Quite a different sounding speaker to the more commonly seen 30w version made late 67 onwards. They are tighter sounding and less boomy. It is this 25w version that Jimi Hendrix was likely to be using in his iconic tall pinstripe Marshall stacks, most notably during his legendary Monterey performance in June 1967.

Very rare speakers to find in usable condition thesedays. Surprisingly, Celestion have never reissued this classic 25w G12H used by Hendrix. Come on guys!

T1511 (16 Ohm)

Celestion greenback 55Hz G12M

T1511 is the 55hz version of the G12M speaker. It was the stock speaker in Marshall bass cabs (model 1935) from around mid 1967 until the very late 1970’s. They were not exclusive to Marshall as I had originally thought, but are pretty rare to find in anything other than Marshall.

Notice the wide band of doping on the front edge of the cone compared with the T1221.

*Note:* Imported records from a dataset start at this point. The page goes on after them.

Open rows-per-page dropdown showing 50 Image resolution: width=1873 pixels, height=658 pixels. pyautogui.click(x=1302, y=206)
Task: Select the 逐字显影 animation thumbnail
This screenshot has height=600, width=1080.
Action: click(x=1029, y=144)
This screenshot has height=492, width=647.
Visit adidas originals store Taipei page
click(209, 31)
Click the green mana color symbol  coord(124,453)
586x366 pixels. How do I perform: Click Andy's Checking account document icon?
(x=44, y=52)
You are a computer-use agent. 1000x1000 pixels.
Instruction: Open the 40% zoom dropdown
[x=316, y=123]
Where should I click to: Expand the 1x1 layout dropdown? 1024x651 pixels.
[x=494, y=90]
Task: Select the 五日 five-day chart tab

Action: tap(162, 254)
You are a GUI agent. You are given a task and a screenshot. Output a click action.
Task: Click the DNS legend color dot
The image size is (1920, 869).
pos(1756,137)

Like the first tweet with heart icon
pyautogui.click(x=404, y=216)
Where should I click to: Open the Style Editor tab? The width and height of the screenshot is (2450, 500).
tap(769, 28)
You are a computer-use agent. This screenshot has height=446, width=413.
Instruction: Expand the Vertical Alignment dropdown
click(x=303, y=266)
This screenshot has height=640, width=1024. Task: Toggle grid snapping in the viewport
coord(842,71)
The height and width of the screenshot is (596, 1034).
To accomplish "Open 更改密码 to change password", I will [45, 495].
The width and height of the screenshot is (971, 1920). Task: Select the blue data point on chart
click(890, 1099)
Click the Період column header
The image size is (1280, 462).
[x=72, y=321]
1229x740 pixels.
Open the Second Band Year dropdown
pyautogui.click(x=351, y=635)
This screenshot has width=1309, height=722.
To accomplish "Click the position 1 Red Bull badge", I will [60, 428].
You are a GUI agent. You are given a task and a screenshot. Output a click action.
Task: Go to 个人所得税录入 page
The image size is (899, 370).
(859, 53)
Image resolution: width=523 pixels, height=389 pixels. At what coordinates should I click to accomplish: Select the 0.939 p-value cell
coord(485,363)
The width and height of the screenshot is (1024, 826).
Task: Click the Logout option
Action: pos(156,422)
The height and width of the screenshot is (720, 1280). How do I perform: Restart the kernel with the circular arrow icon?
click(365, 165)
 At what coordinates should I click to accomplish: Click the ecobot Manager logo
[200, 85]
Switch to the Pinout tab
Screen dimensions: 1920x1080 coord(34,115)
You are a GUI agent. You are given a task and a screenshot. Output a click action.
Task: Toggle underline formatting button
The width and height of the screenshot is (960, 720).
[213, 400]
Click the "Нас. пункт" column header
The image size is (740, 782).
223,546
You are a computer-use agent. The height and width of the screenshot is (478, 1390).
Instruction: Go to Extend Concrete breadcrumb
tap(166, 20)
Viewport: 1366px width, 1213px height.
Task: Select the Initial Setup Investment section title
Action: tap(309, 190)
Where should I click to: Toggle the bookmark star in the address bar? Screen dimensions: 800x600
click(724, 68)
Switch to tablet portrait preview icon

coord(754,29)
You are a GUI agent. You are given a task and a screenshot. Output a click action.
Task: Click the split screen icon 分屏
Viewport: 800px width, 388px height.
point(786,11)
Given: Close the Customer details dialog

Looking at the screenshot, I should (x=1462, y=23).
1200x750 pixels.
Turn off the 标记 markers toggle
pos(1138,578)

Pre-rola period speakers will always have 75hz printed on the labels. Look for the white ‘102 014’ stamp on the cone and this verifies that it is the 55Hz cone. Only the later ‘Rola Ipswich’ labels with the speaker symbol, circa 1972 onwards, tend to have 55hz printed on them.

Note – this has been my experience with ALL pre-rola 55hz speaker models, not just T1511. At that time Celestion did not have separate labels made for every speaker model they produced. No 55Hz label seems to have existed then. Celestion would share labels between models and alter the information with small stickers when necessary. See the labelling for model T1440 below as another example of this.

Celestion T1511 pulsonic cone

T1511 was designed for bass but is a popular speaker with guitar players due to the different tonal characteristics compared with the T1221. It has less mid-range, and more of a scooped tone.

This is another classic Celestion greenback model crying out to be reissued.

T1417 (16 Ohm) & T1416 (8 Ohm)

Celestion T1417 vintage

T1417 is the most commonly found ‘G12S’ model. It was used in various PA cabs and 1×12 combos in the 1970’s, and is apparently dr.decibel’s favourite speaker.

The G12S range are very mis-understood and under-valued speakers in my opinion. They are excellent speakers.

The T1417 is basically the same speaker as the T1221 G12M apart from the 7oz smaller magnet. It has a little less bass, and a little less volume, with a slightly warmer mid range. Ideal for playing at home or smaller venues.

Celestion G12S pulsonic cone

‘Pre-rola’ period speakers can be identified by the small red sticker in the center of the magnet (see first photo).

T1517 is a similar speaker often found in Selmer gear and usually has a G12M sized plastic magnet cover.

T1976 (16 Ohm)

Celestion greenback T1976 G12H

T1976 is a G12H greenback model often found in old Laney and Dan Armstrong gear. It has a 75Hz cone and silver dust cap.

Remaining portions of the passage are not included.